>> W ubiegłym roku zbudowano ponad 160 tys. mieszkań i domów w całej Polsce, w tym deweloperzy oddali ok. 72,3 tys. mieszkań, co jest rekordowym wynikiem dla tej branży. Jednak zdaniem Romana Nowickiego z Kongresu Budownictwa ubiegłoroczny wynik i tak nie pozwoli na wyjście z głębokiej zapaści mieszkaniowej, zwłaszcza że w tym czasie liczba oddanych do użytku mieszkań komunalnych, socjalnych i spółdzielczych spadła o ok. 20 proc.
– Kraje europejskie, odrabiając swoje zaległości, budowały rocznie po osiem – dziesięć i więcej mieszkań na 1000 mieszkańców. W Polsce w ubiegłym roku wybudowano ok. czterech mieszkań na 1000 mieszkańców. Sytuację może uratować opracowanie Narodowego Programu Rozwoju Budownictwa Mieszkaniowego na lata 2010 – 2020. Jednak jak na razie od pół roku w Sejmie znajduje się rezolucja w sprawie tego programu i nie wiadomo, kiedy zostanie uchwalona – opowiada Nowicki.
>> Z danych zebranych przez Kongres Budownictwa wynika, że obecnie w Polsce na tysiąc mieszkańców przypada 340 mieszkań, co oznacza, że ok. 30 proc. polskich rodzin nie ma własnego M.
– Ten wynik stawia nas na szarym końcu. Np. w Hiszpanii na 1000 mieszkańców przypada 540 mieszkań, we Francji – 500 mieszkań, a w Niemczech – 486 lokali – wylicza Roman Nowicki.

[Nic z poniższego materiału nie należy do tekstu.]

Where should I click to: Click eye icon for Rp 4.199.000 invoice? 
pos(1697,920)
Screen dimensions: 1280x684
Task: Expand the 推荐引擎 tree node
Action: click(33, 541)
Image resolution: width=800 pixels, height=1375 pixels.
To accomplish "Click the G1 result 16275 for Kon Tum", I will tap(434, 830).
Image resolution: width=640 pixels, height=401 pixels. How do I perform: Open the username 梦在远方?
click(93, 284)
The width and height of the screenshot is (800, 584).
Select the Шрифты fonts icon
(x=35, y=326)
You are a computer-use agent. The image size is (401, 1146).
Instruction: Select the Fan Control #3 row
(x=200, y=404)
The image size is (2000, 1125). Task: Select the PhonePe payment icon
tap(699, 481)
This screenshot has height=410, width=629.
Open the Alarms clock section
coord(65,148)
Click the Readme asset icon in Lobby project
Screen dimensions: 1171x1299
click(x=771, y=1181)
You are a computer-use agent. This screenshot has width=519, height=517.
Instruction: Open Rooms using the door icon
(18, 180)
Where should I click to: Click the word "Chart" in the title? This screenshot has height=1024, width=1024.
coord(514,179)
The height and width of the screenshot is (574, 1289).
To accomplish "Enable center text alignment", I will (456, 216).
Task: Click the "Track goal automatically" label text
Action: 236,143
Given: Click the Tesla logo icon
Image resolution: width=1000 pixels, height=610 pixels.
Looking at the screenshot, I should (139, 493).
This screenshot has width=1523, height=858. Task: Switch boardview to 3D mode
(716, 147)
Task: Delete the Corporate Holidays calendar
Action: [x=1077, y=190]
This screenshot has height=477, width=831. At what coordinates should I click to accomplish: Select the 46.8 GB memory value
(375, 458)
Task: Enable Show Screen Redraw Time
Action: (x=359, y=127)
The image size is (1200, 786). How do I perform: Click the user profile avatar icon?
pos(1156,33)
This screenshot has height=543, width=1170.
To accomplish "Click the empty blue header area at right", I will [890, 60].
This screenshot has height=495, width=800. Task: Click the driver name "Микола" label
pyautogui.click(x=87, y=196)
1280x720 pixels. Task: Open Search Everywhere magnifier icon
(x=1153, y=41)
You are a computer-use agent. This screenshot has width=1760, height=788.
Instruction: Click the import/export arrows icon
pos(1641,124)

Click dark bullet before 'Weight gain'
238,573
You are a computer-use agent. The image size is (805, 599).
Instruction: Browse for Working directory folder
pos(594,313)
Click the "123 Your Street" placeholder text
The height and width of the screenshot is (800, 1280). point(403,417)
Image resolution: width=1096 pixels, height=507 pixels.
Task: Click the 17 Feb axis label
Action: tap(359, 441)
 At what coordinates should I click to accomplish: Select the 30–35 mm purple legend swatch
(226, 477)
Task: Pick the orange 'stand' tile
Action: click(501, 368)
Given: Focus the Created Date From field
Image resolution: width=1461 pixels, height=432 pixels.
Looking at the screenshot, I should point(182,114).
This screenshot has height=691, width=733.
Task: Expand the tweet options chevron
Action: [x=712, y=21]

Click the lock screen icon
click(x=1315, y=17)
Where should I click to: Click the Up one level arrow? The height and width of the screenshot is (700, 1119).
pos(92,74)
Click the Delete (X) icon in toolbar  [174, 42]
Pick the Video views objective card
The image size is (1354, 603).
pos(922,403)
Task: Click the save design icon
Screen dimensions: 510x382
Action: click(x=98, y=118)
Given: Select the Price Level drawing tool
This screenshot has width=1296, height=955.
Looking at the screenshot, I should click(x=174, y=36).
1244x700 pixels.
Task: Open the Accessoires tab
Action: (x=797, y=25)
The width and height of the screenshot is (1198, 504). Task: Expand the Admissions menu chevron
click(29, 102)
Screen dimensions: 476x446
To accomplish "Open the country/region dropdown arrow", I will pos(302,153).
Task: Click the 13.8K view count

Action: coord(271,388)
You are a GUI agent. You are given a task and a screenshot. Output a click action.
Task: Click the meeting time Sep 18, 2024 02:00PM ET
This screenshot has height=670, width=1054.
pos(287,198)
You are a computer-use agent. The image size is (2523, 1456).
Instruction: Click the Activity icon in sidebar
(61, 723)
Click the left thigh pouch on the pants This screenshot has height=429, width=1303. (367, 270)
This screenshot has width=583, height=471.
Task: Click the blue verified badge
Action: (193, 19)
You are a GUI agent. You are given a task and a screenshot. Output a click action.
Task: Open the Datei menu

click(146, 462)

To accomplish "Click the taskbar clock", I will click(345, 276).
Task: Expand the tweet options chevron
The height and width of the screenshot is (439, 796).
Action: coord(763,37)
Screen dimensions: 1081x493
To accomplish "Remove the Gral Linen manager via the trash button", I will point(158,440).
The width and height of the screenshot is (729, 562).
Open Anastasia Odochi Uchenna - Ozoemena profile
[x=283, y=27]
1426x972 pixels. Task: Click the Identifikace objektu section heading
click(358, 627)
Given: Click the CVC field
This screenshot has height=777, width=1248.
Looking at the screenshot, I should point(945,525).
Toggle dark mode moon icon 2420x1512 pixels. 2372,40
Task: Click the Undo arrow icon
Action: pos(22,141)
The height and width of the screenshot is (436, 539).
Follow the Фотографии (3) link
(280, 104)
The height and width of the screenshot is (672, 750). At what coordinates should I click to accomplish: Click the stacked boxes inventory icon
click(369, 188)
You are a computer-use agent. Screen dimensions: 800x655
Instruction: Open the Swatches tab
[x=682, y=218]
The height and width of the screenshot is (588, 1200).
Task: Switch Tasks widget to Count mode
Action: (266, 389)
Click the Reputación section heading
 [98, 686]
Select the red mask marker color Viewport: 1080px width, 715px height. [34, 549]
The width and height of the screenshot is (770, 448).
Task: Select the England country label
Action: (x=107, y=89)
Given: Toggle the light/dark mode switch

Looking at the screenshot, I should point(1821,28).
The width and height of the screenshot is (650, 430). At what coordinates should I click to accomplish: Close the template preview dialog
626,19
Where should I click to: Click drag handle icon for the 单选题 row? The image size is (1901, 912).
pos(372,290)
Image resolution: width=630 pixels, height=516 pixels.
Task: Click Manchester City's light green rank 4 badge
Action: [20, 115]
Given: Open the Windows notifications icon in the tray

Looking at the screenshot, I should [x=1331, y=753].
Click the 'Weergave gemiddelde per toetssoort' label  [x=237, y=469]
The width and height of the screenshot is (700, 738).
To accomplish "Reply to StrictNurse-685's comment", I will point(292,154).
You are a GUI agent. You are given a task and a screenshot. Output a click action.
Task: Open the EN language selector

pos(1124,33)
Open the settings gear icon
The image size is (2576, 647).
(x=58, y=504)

Szacuje, że w ubiegłym roku oddano do użytku kilka tysięcy lokali socjalnych i komunalnych. – Jest to kropla w morzu potrzeb, biorąc pod uwagę, że kilkadziesiąt tysięcy rodzin nie jest w stanie kupić mieszkania ze środków własnych i nie ma także zdolności kredytowej. Tymczasem w ciągu ostatnich kilkunastu lat państwo oddało prawie za darmo ponad milion mieszkań komunalnych, a dziś trzeba je budować, płacąc oczywiście za 100 proc. ich wartości – ocenia Nowicki.